According to the United Nations, the global population is expected to rise by another 1 billion people by 2030, with the fastest-growing segment being individuals aged 60 or older. As a result, the biopharmaceutical industry will need to come up with novel ways to prevent a concomitant rise in chronic illnesses in order to lower the impact of this demographic shift on global healthcare systems.
Synthetic DNA and/or recombinant nanoparticle vaccines may provide a powerful solution to this problem because each technology can be quickly manufactured to target a wide diversity of diseases.
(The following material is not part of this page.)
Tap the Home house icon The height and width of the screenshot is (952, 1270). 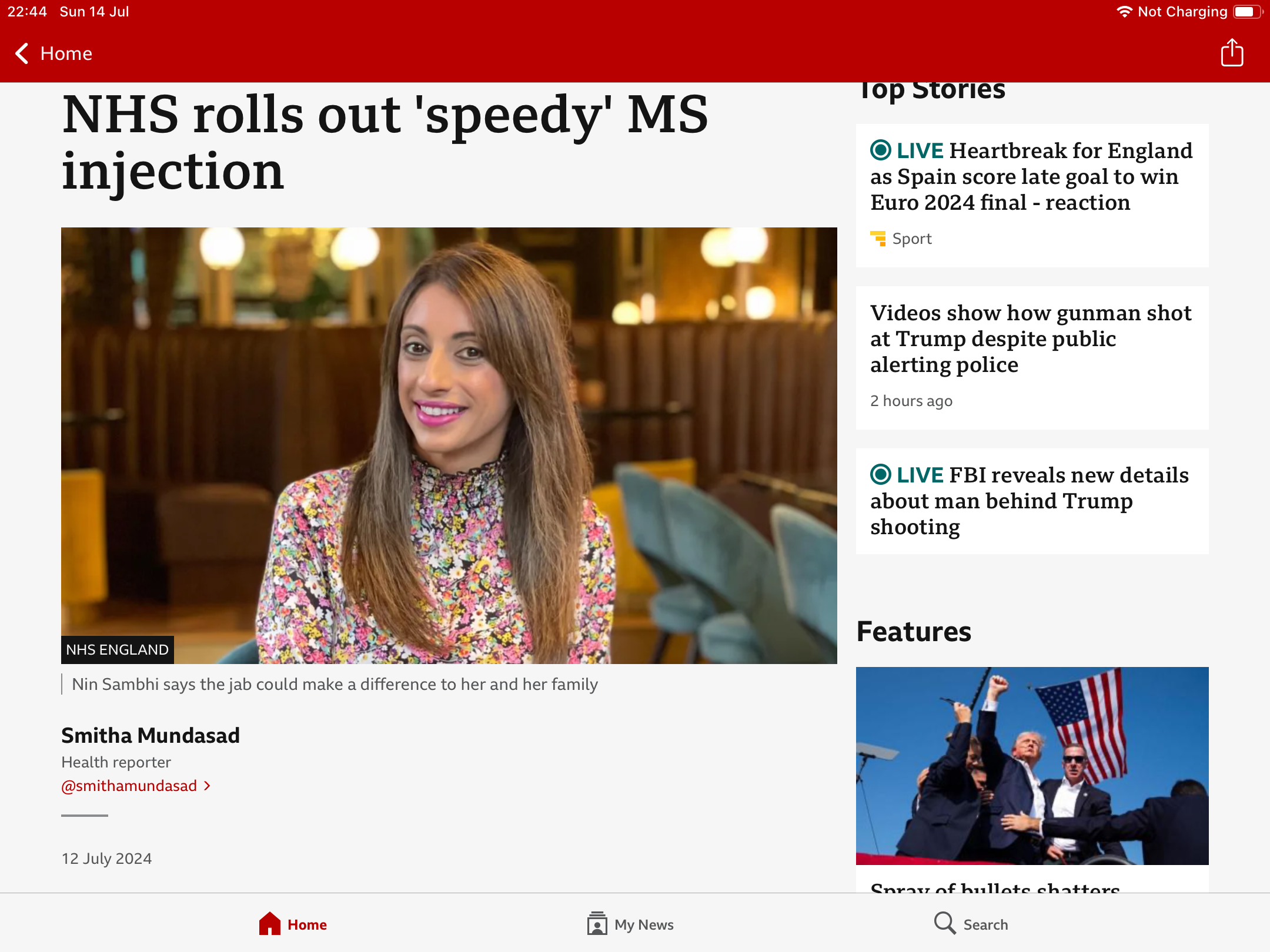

Armed with this insight, let's consider whether Inovio Pharmaceuticals (NASDAQ:INO) or Novavax (NASDAQ:NVAX) is the better cutting-edge vaccine-maker to invest in right now.
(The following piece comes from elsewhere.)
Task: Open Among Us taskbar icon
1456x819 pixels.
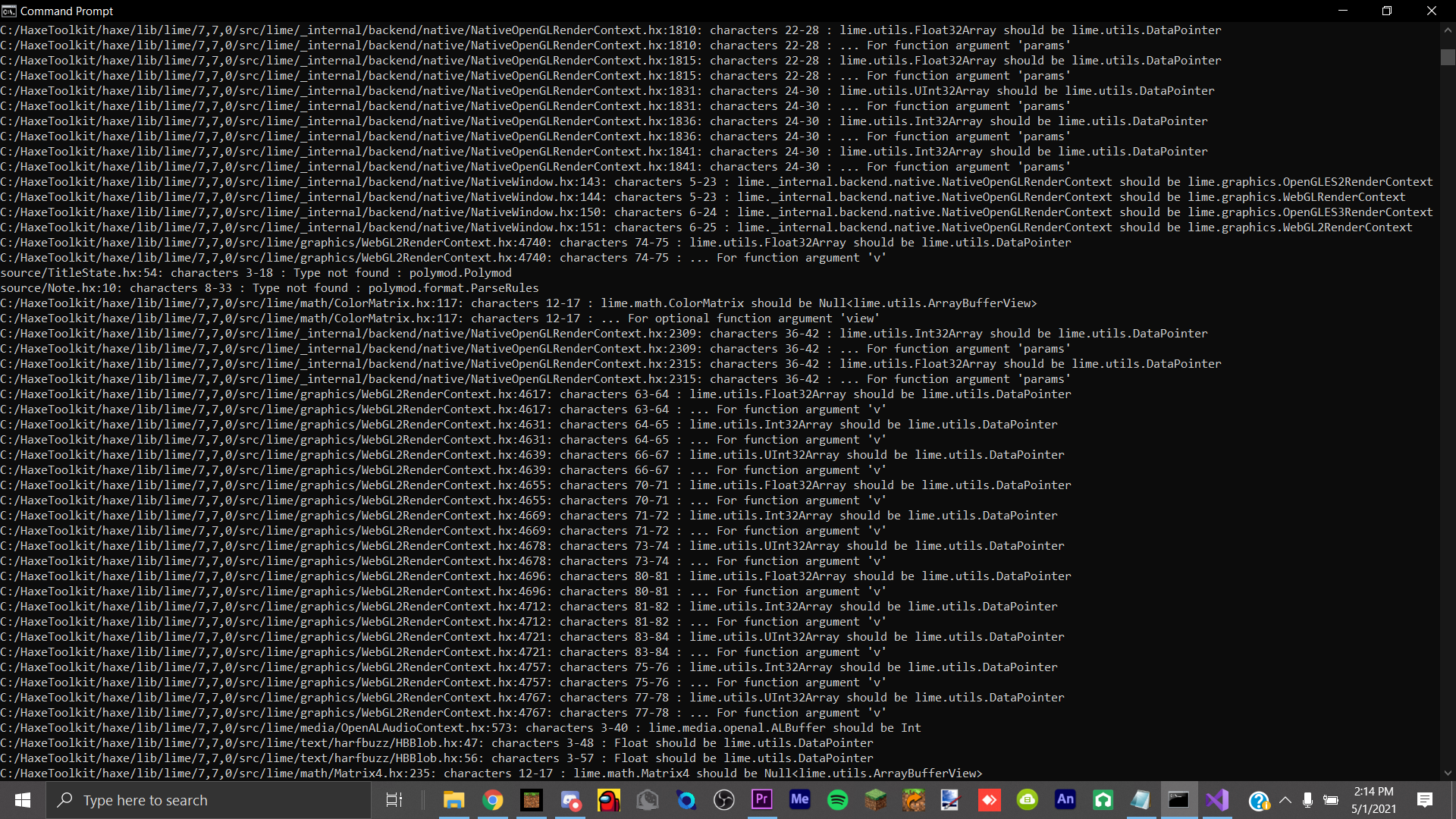Action: click(x=608, y=800)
Novavax is hoping to redeem its RSV-F vaccine
Nanoparticle vaccine-maker Novavax took a major step backward last year with the late-stage failure of its respiratory syncytial virus (RSV) F vaccine in older adults. Although the vaccine produced a respectable safety and efficacy profile in earlier studies, it failed to meet the primary or secondary endpoints in this pivotal study -- and by a wide margin.
Novavax still decided to sally forth with its development by launching another mid-stage trial in older adults last month. The ultimate goal of this latest trial is to identify a dosing regimen that produces higher levels of immunogenicity in people aged 60 or older, and by extension, heightened levels of efficacy. Novavax expects this mid-stage trial to read out in the third quarter of this year, which could be a make-or-break moment for the company.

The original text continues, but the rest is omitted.